I am going camping at the Kenilworht Homestead for my friend's birthday and we plan to do some fishing in the Mary River that runs through the back of the property. We mainly want to fish for eels with 100lb line and masive hooks as my friend nearly landed five foot (or so) ell there, but we want to take the yaks down and try for yellow bellie or anything alse we can catch. I was wondering if anyong has been there and had any success and if you have anything to sugest.

cheers for now

RJ


----------



## FishinDan (Jul 3, 2006)

I've camped there previously, and it is an amazing place for camping. You can take the dogs (on lead), have a campfire, heaps of space, awesome!

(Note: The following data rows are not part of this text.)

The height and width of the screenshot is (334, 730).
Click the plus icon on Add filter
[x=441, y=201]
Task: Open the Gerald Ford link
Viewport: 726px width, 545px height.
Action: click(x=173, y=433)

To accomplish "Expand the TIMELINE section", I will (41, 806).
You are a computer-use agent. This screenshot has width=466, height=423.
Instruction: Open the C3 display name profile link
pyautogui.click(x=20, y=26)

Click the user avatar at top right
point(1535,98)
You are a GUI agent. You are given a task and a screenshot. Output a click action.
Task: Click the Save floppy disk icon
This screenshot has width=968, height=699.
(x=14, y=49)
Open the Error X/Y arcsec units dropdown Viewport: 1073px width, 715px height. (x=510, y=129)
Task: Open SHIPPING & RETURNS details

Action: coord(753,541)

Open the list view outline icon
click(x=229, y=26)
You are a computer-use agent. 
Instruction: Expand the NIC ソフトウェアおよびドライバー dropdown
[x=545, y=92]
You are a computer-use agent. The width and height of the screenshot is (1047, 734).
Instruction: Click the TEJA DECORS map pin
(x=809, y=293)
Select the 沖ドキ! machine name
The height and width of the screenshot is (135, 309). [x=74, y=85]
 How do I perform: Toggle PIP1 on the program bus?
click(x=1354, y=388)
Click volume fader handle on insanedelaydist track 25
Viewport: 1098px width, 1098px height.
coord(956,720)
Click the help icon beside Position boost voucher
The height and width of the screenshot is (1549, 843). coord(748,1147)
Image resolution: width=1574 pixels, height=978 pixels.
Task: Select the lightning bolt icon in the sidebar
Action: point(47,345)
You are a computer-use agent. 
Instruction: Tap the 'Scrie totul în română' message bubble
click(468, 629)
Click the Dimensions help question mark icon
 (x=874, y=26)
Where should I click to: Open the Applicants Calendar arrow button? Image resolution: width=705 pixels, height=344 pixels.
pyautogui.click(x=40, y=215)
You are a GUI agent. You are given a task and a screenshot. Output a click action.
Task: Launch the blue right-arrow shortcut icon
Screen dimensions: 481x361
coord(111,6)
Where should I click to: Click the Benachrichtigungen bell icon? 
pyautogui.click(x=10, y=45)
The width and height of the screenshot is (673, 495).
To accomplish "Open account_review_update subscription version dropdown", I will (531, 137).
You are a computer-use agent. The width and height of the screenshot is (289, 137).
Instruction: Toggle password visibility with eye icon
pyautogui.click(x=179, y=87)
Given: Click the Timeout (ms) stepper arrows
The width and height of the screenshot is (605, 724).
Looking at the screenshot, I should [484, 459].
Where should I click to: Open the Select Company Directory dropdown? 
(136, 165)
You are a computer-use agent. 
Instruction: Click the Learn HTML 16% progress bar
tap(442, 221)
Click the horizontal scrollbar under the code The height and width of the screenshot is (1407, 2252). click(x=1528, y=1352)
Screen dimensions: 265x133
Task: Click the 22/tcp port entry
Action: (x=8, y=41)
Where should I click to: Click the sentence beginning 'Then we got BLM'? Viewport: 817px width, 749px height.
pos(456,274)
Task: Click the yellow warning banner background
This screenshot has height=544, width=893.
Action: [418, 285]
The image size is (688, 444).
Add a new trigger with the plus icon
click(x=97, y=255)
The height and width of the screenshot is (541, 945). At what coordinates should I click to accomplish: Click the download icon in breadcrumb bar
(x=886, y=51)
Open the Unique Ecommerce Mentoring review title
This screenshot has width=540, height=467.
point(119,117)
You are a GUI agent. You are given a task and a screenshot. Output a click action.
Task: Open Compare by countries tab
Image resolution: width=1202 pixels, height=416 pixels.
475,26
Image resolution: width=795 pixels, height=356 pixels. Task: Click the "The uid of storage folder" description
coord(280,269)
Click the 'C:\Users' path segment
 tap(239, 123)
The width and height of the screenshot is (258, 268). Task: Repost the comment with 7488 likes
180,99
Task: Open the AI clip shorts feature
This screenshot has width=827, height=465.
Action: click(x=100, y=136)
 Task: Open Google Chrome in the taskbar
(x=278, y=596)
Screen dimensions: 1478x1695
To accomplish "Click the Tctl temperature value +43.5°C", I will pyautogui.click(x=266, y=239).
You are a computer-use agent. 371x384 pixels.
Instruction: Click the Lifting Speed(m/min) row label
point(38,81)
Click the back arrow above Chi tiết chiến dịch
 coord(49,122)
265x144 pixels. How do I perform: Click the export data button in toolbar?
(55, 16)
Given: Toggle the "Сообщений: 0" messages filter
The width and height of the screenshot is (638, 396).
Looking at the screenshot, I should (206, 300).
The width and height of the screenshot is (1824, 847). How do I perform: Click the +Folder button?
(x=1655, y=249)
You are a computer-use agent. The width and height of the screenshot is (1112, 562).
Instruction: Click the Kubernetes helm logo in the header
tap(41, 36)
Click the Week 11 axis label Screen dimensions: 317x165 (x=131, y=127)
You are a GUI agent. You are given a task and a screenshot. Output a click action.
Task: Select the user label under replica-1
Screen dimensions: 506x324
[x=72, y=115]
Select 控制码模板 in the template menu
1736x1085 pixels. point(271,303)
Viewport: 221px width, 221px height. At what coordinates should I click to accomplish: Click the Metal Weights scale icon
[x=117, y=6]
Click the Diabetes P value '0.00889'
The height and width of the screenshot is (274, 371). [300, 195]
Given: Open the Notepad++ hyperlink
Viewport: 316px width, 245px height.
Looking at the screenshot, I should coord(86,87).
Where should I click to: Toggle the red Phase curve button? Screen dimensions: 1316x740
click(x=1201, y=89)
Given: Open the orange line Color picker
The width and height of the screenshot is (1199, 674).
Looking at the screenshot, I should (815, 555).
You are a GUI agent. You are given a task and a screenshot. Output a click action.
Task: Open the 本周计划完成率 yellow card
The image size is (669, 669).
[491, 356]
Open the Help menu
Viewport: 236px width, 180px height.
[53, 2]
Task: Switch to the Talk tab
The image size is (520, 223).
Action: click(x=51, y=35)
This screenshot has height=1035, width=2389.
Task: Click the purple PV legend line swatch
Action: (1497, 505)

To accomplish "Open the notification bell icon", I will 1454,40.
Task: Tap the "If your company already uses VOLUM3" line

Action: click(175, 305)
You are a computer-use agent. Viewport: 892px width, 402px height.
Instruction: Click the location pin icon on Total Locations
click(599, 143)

I haven't caught a fish there though, but I didn't try real hard. I flicked a popper around one afternoon for about 30 minutes, and that was in the shallow sort of area.

Your best bet would be to head to the left of the camp ground (As you go past the office) as the river there is deeper & wider. I didn't find that until the day we were leaving unfortunately. You could kayak in there for sure. Not sure how far it goes, but that would be your best bet. Super early morning or dusk would probably be best. Not sure what's in there, but you would have to think maybe bass?


----------



## rwebb39 (May 26, 2011)

hey Dan

thanks for the input. i have been there before but not fishing so i do know about that deeper area. i dont have any fresh water lures only estuary ones. does bait work for bass? never fished for bass fefore so i don't relly know what to do.

cheers RJ


----------



## clarkey (Jan 13, 2009)

rwebb39 said:


> hey Dan
> 
> thanks for the input. i have been there before but not fishing so i do know about that deeper area. i dont have any fresh water lures only estuary ones. does bait work for bass? never fished for bass fefore so i don't relly know what to do.
> 
> cheers RJ


for bass use the same lures you use for bream and target the snags and shaded areas..


----------



## rwebb39 (May 26, 2011)

thats good i have a thew that i think should work

cheers RJ


----------